Elsewhere, we provide both strings and URIs where the publication is unambiguous. See for example, the element spm:aboutTaxon in the first table above. For its target !TaxonConcept, we provide a URI-identified rdf:about as required, but _!TaxonConcept _also has an element nameString with which we provide a string that should correspond to a scientific name. An integrating provider such as EOL possibly would choose to ignore the URI and base their integration on the name string.

Conclusions and Recommendations about Issue 9:

Unless a consumer has specified preferences, whenever possible include both string and URI values. It may be that best practices need to be established for doing this in ways specific to SPM, or even to individual SPMI !InfoItems.

Issue 10: Multiple identifiers: resources may have multiple ids in multiple GUID schemes associated with them.

Conclusions and Recommendations about Issue 10:

SPM should specify means to associate multiple ids with the same resource. It may be that owl:sameAs is adequate, but use cases should be developed and the semantics of owl:sameAs examined to see if it satisfies them. This may be in the scope of (Cryer et al. 2009)

Issue 11: It is unclear how the data provider is to explain the intended meaning behind possibly ambiguous sets of statements. For example- A taxon name string may be provided twice with different languages, for example English or Latin. In this case it's to be understood that the name can be in either Latin or English but depending on the consuming applications' reasoning -the first may be taken as the primary, the second as the second. But the generated RDF would usually be order independent, making it difficult to track.

Conclusions and Recommendations about Issue 11:

SPM should specify mechanisms and practices that allow a provider to signify relationships among alternatives. rdf:List may not be adequate if statements appear independently of one another (for example, after data integration).

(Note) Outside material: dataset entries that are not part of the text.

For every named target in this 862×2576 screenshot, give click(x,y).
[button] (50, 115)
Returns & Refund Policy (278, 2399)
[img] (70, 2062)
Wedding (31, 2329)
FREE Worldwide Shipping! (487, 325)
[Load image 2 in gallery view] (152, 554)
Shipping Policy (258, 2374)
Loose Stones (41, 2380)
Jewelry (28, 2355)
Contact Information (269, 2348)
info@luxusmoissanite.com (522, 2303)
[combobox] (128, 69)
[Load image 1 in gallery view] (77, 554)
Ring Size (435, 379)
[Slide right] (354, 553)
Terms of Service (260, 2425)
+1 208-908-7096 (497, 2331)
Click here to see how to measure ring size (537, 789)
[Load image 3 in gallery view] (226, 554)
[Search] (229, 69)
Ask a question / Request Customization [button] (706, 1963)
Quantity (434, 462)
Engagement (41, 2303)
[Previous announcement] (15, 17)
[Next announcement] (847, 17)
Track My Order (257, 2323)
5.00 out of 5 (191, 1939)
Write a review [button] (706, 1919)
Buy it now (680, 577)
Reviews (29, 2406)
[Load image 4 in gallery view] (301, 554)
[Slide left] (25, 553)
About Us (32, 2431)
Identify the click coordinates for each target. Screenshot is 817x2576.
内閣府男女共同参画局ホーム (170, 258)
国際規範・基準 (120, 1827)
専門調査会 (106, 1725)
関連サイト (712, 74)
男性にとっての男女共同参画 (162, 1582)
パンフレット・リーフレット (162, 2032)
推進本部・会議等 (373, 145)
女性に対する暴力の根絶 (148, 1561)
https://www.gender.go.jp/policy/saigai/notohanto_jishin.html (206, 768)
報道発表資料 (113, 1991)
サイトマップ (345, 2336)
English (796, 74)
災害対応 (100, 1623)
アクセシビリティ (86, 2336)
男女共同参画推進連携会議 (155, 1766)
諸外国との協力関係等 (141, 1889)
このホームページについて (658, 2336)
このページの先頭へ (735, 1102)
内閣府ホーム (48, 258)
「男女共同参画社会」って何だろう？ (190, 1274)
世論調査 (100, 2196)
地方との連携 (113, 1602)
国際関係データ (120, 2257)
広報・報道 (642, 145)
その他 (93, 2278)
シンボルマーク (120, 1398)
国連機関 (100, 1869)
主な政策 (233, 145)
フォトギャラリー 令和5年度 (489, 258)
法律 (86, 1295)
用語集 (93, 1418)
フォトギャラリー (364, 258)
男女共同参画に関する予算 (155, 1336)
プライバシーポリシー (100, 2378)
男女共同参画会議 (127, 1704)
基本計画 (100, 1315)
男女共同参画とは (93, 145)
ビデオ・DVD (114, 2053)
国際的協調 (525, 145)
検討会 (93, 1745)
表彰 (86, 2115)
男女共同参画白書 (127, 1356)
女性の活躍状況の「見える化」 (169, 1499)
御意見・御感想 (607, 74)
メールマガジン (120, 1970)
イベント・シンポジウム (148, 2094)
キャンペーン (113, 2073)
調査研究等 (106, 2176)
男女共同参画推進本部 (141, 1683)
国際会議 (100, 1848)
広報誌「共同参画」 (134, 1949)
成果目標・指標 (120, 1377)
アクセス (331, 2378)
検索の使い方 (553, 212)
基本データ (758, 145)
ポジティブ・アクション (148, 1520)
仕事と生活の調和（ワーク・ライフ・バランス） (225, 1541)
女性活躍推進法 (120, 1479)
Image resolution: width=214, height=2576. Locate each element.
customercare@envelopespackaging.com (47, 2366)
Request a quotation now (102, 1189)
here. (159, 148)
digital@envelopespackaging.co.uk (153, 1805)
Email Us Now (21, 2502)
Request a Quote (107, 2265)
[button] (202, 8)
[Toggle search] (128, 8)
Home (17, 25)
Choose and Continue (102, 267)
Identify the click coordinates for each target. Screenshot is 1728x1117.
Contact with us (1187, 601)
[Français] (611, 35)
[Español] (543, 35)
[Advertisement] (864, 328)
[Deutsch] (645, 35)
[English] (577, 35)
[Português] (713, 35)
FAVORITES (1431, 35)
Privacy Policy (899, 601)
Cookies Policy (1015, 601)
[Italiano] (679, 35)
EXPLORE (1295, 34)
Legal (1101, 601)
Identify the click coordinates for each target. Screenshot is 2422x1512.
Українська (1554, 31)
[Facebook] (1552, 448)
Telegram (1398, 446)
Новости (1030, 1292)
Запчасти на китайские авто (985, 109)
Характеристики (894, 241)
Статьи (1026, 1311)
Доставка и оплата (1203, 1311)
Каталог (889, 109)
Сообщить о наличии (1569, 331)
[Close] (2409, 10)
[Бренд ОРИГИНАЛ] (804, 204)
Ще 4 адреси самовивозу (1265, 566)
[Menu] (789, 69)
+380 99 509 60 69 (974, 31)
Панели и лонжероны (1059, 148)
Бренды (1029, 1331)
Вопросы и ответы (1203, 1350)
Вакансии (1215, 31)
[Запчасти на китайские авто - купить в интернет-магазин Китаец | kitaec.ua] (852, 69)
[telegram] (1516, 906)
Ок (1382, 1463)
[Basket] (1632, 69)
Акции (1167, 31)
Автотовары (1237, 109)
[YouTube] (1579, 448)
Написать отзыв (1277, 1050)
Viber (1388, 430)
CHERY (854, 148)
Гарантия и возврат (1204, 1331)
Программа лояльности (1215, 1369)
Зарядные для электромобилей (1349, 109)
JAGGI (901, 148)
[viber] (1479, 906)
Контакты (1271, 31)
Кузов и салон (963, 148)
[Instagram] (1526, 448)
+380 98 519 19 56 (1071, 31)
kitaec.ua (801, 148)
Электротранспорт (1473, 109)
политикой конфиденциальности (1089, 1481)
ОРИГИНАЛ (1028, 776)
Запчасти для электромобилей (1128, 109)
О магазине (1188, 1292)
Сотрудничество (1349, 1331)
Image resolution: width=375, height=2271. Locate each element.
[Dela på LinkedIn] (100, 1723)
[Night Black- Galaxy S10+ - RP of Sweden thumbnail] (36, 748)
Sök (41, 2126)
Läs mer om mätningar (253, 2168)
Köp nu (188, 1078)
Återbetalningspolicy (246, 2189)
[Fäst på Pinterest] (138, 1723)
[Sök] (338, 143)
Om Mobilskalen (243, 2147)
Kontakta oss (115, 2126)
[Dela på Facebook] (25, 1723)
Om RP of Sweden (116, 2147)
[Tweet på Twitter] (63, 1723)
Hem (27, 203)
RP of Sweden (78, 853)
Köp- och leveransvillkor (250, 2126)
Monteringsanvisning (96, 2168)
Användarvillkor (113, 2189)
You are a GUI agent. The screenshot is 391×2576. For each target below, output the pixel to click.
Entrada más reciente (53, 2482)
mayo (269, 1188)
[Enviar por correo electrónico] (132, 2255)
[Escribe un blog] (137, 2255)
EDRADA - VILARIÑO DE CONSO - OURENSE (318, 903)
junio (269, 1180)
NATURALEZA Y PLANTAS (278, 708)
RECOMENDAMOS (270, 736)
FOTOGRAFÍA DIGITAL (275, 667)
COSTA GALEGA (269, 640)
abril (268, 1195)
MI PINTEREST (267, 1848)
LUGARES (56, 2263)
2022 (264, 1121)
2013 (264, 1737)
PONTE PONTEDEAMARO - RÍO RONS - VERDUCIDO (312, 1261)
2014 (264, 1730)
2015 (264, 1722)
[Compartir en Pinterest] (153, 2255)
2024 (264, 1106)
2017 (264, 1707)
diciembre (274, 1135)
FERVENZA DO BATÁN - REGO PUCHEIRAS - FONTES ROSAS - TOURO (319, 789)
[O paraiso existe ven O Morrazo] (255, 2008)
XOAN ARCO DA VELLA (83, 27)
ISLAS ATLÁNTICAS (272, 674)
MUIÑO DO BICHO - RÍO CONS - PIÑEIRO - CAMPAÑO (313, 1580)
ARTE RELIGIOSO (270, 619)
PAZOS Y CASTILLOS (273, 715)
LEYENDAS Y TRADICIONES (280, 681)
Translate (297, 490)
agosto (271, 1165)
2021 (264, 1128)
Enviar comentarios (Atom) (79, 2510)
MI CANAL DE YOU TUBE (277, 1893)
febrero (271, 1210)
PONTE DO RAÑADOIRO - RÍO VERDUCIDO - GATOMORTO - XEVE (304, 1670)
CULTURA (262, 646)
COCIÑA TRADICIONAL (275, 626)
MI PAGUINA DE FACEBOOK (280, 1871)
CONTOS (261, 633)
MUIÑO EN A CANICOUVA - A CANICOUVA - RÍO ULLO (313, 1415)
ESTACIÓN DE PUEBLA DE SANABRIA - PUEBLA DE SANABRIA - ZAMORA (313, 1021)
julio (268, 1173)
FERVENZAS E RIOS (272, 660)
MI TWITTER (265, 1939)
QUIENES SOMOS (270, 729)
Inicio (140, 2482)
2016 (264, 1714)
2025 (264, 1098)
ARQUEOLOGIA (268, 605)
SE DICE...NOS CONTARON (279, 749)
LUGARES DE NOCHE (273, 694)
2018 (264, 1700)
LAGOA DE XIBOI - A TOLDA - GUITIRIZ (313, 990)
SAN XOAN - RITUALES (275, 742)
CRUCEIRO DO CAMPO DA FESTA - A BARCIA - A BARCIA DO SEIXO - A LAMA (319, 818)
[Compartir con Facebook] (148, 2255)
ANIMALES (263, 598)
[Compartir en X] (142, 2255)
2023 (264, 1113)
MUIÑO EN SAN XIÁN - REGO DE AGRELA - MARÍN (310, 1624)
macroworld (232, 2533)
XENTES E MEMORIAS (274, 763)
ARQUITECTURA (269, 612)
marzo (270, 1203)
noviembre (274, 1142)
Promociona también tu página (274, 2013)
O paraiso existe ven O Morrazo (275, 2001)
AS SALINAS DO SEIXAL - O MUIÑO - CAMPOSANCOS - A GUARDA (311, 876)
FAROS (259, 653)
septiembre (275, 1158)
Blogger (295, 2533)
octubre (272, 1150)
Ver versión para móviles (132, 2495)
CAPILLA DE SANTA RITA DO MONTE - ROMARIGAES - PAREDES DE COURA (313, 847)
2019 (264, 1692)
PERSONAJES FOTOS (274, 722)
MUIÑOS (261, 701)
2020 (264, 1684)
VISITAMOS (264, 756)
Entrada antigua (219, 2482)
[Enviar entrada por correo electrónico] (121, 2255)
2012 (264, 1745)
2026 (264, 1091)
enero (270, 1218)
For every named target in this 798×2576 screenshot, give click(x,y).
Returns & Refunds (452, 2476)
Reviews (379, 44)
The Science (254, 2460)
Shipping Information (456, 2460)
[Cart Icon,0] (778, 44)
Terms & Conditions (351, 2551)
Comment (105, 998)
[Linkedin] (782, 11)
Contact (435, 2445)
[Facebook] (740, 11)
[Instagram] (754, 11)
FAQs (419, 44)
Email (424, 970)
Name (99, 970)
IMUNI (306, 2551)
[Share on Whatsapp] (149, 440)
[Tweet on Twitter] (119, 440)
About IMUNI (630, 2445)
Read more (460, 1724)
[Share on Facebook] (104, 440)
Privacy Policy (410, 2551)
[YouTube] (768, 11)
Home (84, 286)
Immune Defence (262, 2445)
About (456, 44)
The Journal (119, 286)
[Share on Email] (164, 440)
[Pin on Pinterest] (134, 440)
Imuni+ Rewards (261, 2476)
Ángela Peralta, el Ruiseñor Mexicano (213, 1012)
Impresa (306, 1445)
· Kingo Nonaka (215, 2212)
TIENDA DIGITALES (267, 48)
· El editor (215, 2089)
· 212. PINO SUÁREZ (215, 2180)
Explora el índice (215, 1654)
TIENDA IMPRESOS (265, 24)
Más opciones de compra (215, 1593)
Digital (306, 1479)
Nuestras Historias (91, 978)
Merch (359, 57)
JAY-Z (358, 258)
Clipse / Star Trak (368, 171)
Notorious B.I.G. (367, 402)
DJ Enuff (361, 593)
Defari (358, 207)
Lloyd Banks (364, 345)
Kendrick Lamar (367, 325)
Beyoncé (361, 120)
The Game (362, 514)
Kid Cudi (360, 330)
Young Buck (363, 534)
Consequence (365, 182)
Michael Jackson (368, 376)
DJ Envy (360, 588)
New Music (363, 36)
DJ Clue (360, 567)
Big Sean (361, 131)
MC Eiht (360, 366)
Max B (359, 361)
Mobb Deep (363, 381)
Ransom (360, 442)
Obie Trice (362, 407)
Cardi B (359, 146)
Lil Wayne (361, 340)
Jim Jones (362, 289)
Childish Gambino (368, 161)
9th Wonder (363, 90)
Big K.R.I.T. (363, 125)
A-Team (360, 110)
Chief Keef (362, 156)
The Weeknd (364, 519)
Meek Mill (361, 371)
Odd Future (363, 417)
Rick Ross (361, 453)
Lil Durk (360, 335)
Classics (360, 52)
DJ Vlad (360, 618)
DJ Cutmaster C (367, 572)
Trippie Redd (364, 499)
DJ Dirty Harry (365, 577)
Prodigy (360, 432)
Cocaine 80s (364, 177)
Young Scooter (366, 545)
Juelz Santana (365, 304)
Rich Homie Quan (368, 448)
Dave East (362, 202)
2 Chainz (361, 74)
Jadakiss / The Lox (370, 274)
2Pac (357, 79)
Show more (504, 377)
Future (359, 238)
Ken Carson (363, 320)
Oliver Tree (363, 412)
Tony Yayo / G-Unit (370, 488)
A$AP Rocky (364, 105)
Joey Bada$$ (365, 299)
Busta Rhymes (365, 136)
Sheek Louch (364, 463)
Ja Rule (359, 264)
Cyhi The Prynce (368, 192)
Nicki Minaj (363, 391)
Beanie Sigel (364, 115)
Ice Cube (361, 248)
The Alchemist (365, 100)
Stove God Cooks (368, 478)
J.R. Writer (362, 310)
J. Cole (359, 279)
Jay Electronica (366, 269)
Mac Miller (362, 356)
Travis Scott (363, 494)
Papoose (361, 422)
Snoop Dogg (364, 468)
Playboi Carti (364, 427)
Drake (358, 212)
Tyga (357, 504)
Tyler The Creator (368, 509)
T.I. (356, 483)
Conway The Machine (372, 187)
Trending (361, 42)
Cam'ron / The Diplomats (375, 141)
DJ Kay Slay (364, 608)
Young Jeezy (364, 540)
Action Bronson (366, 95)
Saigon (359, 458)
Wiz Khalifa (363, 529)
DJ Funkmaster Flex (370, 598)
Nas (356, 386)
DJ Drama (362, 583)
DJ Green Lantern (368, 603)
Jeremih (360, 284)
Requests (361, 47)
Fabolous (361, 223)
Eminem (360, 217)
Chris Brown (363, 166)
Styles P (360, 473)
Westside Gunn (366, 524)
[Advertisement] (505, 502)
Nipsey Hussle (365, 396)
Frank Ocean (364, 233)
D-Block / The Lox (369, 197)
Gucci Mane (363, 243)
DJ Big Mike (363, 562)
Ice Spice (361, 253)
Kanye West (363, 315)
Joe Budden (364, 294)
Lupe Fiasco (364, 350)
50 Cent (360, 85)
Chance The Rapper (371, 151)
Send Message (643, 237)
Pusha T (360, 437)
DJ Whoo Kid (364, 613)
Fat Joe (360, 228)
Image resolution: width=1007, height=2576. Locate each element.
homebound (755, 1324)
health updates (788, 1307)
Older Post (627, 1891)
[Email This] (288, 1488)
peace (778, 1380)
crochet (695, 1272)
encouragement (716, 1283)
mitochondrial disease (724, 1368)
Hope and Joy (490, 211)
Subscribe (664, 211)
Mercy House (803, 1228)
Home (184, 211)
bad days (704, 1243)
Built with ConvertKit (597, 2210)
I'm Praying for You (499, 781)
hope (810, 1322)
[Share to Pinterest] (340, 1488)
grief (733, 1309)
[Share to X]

Issue 12: Lack of Metadata about the served SPM: We found no clear way to document within the SPM file how the SPM itself was produced. We resorted to XML comments, but it is unclear whether some standard RDF annotation mechanism might be better. Of special importance might be provenance of the SPM, including original source, changes, versions, etc.

Conclusions and Recommendations about Issue 12:

There should be best practices established for annotating service output, and it should be examined whether SPM has any specific needs.